What you should do => Filter these entries, keeping only lines that hold the word "will".

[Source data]
● ● ● ● ● ● ●

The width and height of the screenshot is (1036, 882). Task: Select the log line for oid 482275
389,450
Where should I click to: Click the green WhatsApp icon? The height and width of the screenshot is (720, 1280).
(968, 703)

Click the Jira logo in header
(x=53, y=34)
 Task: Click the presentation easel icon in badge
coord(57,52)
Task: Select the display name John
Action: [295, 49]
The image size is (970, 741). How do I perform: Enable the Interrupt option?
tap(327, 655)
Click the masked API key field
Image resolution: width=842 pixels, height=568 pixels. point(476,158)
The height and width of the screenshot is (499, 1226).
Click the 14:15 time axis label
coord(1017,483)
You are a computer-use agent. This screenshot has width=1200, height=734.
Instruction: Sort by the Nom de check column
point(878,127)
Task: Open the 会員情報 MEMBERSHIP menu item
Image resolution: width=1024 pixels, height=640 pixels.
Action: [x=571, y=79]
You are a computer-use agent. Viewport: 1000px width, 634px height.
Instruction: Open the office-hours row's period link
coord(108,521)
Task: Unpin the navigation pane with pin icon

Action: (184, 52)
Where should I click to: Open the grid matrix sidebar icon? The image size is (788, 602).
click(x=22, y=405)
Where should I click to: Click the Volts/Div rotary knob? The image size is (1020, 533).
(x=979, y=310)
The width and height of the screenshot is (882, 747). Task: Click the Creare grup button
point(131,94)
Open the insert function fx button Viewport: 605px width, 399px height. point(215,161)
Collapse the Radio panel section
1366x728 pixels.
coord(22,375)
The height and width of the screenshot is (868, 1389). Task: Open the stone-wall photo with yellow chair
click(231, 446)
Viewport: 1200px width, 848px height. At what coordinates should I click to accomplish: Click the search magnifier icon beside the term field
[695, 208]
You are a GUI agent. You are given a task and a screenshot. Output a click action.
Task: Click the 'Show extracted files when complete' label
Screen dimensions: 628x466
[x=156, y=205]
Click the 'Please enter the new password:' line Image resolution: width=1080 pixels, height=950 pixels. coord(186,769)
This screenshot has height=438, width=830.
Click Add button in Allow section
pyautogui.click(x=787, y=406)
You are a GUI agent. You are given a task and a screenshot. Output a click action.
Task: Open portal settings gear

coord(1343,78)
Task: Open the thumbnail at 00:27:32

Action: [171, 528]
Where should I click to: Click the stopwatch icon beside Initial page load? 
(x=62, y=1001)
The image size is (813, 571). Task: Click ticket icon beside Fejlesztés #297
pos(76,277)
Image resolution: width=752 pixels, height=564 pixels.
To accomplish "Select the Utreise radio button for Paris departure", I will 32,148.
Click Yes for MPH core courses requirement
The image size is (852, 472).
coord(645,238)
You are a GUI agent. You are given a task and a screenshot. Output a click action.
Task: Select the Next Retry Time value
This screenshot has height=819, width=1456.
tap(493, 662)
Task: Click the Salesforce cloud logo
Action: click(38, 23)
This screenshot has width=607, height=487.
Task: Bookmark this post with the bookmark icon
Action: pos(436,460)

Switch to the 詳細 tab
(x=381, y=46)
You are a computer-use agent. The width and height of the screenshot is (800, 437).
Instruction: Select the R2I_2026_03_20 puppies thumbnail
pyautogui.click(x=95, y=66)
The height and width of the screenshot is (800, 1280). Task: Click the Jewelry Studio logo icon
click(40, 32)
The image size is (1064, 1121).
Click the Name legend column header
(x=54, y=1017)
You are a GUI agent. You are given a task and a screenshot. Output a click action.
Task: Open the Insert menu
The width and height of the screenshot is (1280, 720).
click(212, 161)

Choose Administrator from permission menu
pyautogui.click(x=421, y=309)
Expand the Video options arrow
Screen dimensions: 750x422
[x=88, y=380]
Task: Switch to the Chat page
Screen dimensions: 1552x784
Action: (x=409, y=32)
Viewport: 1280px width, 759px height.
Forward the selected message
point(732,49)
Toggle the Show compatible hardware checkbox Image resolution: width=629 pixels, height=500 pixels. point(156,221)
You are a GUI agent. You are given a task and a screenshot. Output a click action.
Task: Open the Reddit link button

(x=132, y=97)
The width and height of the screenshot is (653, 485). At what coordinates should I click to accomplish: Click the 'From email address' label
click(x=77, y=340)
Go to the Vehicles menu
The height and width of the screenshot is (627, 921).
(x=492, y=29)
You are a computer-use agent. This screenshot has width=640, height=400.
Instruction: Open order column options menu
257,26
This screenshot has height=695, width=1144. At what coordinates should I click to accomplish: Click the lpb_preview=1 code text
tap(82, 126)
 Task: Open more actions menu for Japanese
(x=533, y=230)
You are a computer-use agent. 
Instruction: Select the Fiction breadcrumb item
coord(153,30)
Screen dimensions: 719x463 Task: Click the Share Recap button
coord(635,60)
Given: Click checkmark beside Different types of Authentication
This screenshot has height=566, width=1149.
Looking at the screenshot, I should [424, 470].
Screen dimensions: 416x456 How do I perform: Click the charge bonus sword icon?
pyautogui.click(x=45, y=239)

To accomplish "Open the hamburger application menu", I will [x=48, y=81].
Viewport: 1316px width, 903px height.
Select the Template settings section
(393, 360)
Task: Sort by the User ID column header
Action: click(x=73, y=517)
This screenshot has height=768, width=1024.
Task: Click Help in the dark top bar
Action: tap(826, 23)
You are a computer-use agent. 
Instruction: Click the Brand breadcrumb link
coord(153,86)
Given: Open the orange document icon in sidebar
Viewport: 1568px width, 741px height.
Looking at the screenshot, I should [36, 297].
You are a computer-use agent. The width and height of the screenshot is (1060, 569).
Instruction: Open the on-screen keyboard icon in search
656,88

● ● ● ● ● ● ●

Response =>
To accomplish "Select the Utreise radio button for Paris departure", I will 32,148.
To accomplish "Open the hamburger application menu", I will [x=48, y=81].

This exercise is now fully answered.